Interplay between PIP^sub 3^ and calmodulin regulation of olfactory cyclic nucleotide-gated channels

• Published in: Proceedings of the National Academy of Sciences - PNAS Vol. 103; no. 42; p. 15635
• Main Authors: Brady, James D, Rich, Elizabeth D, Martens, Jeffrey R, Karpen, Jeffrey W
• Format: Journal Article
• Language: English
• Published: Washington National Academy of Sciences 17.10.2006
• Subjects: Calcium; Neurons; Neurosciences; Proteins
• ISSN: 0027-8424; 1091-6490

Phosphatidylinositol-3,4,5-trisphosphate (PIP^sub 3^) has been proposed to modulate the odorant sensitivity of olfactory sensory neurons by inhibiting activation of cyclic nucleotide-gated (CNG) channels in the cilia.

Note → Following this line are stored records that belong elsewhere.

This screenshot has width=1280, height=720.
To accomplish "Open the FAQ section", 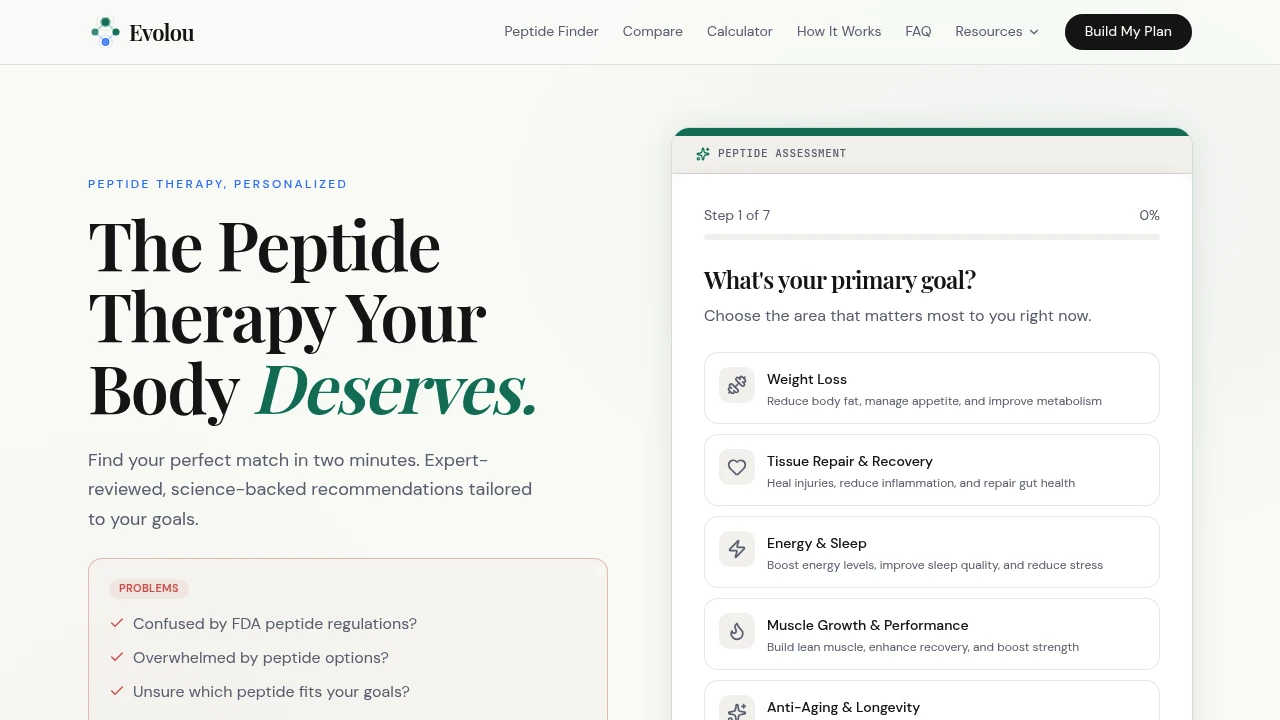I will pos(918,31).
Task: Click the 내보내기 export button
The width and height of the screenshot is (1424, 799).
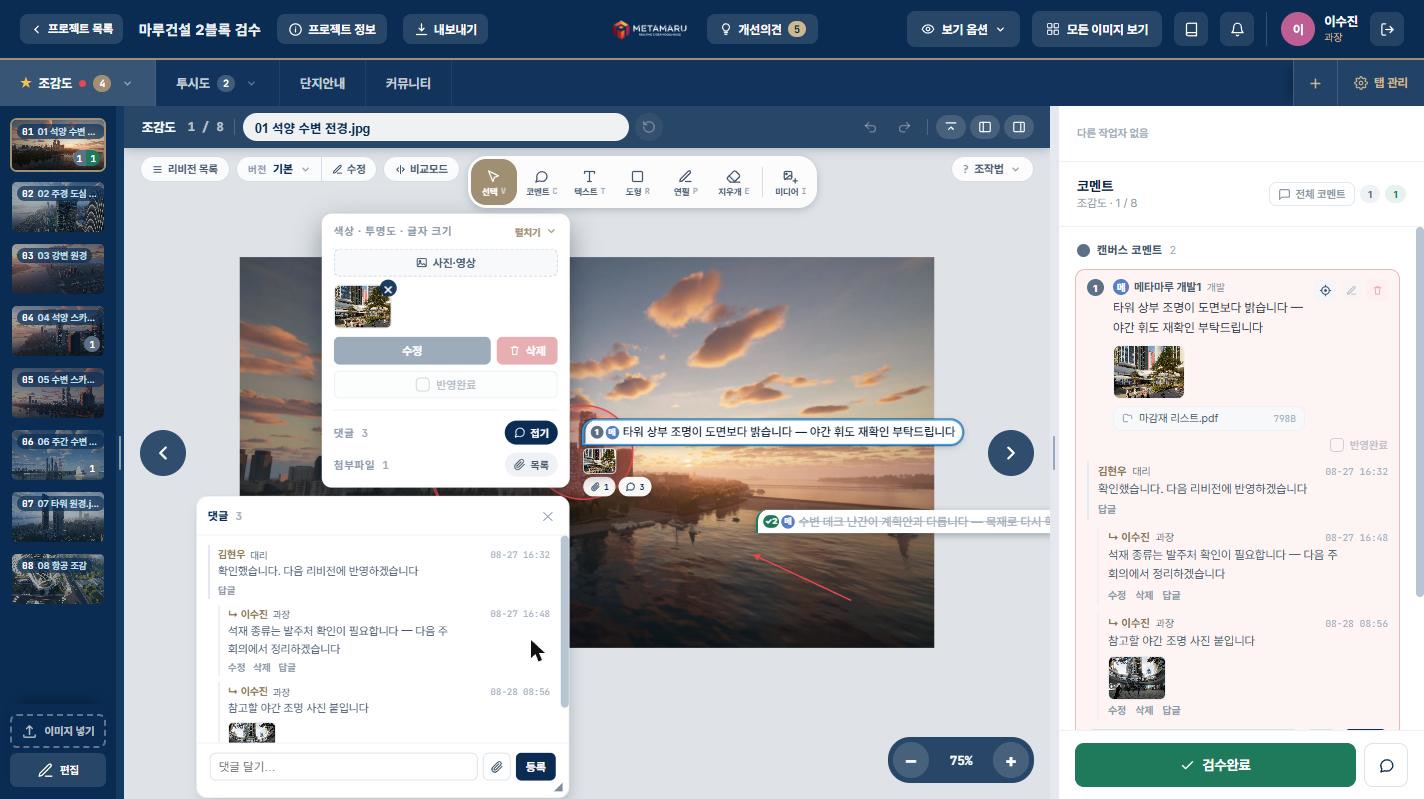Action: tap(446, 29)
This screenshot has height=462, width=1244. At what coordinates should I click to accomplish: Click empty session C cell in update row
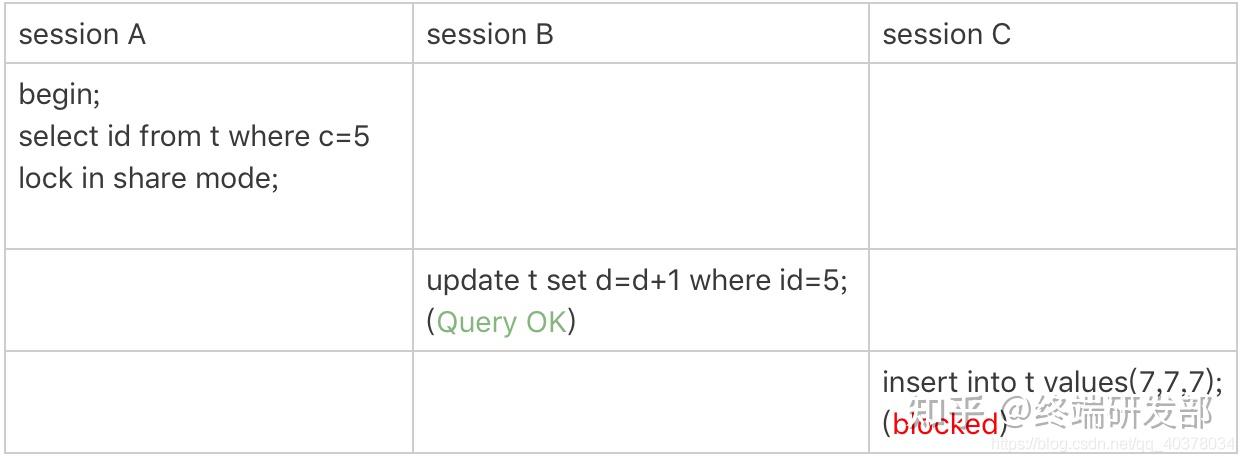coord(1052,300)
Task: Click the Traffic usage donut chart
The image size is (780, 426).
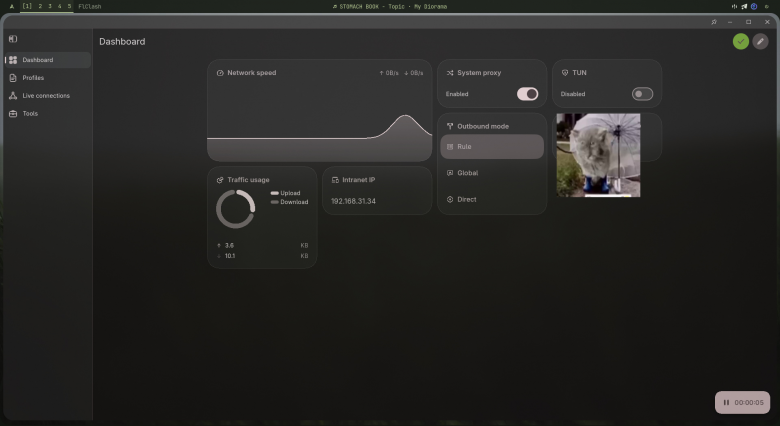Action: (x=235, y=209)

When applied to the intracellular face of excised patches, PIP^sub 3^ has been shown to inhibit activation of heteromeric olfactory CNG channels, composed of CNGA2, CNGA4, and CNGBlb subunits, and homomeric CNGA2 channels. In contrast, we discovered that channels formed by CNGA3 subunits from cone photoreceptors were unaffected by PIP^sub 3^. Using chimeric channels and a deletion mutant, we determined that residues 61-90 within the N terminus of CNGA2 are necessary for PIP^sub 3^ regulation, and a biochemical "pulldown" assay suggests that PIP^sub 3^ directly binds this region. The N terminus of CNGA2 contains a previously identified calcium-calmodulin (Ca2+/CaM)-binding domain (residues 68-81) that mediates Ca2+/CaM inhibition of homomeric CNGA2 channels but is functionally silent in heteromeric channels. We discovered, however, that this region is required for PIP^sub 3^ regulation of both homomeric and heteromeric channels. Furthermore, PIP^sub 3^ occluded the action of Ca2+/CaM on both homomeric and heteromeric channels, in part by blocking Ca2+/CaM binding. Our results establish the importance of the CNGA2 N terminus for PIP^sub 3^ inhibition of olfactory CNG channels and suggest that PIP^sub 3^ inhibits channel activation by disrupting an autoexcitatory interaction between the N and C termini of adjacent subunits. By dramatically suppressing channel currents, PIP^sub 3^ may generate a shift in odorant sensitivity that does not require prior channel activity. [PUBLICATION ABSTRACT]